Pour le moment, ils étaient terrifiés. Lorsque Suzzie voulut se retourner, voir une dernière fois la mort en face, ce fut la stupeur qui la foudroya. De côté par rapport à eux, la bête n'avait point bougé. Son poitrail tourné de tel façon que seul son buste était face à eux l'horrifia, ses pattes arrières - plus longues que les antérieures - étaient bien de côté. Puis soudainement, elle se mit debout aussi agilement qu'aurait pu le faire un être humain. La fermière put aisément contempler ses griffes d'une longueur inouïe, mais ce qui la pétrifia, ce fut cet espèce de sourire cruel qui barrait sa gueule carré, toujours béante. La Bête semblait s'amuser d'eux. Suzanne en ferait des cauchemars durant longtemps. Si elle survivait, ajouta-t-elle pour elle même.

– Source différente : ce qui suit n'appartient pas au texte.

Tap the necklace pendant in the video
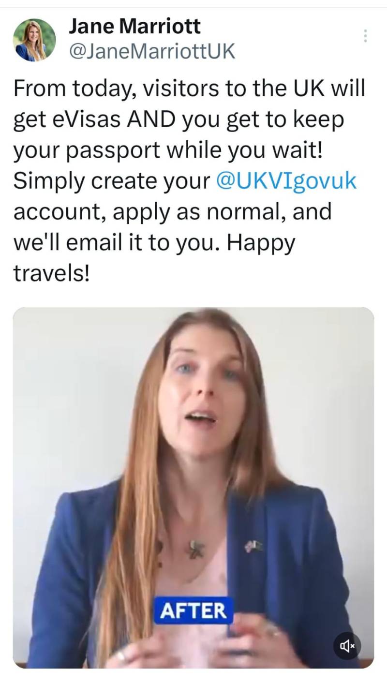Image resolution: width=387 pixels, height=684 pixels. (197, 549)
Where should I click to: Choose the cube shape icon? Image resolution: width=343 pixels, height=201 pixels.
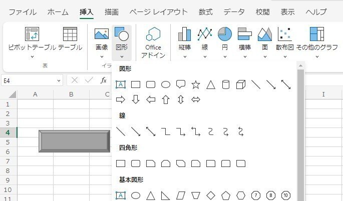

Ils ne s'arrêtèrent de courir que lorsqu'ils eurent refermé la porte de la maison des Chastel. La peur envolée, désormais à l'abri des quatre murs, ils faillirent se faire passer un second savon avant que la mère ne remarque quelque chose d'anormale. Les jeunes, trop choqués, répondirent d'un simple nom que tous, désormais, connaissaient aussi bien que la terreur qui l'accompagnait.
- La Bête...
Anne ne put s'empêcher d'accourir prendre dans ses bras son plus jeune fils, de le réconforter, lançant un regard mauvais sur celle qui, pour son cœur de mère, l'avait entraîné dans ce dangereux périple. Suzanne ne reçut qu'un sourire compatissant du frère restant de François, Claude. Claquant des dents comme il ne lui était jamais arriver de le faire, Suzanne songea que, elle, n'aurait plus jamais la chance de se faire réconforter par les bras d'une mère. Elle laissa ses larmes couler en silence, concluant que dès le lendemain, elle laisserait cette famille reprendre le cours normal de sa vie. Elle avait fait assez de dégâts comme ça en ayant faillit faire tuer Jean-François. Oui, dès le lendemain, elle retournerait à la ferme, reprendrait son dur labeur, épouserait un homme dont elle n'avait jamais vu le visage et vivrait dans l'attente que la bête vienne la trouver pour mettre fin à sa petite vie minable. La voix grave de François la rappela au présent.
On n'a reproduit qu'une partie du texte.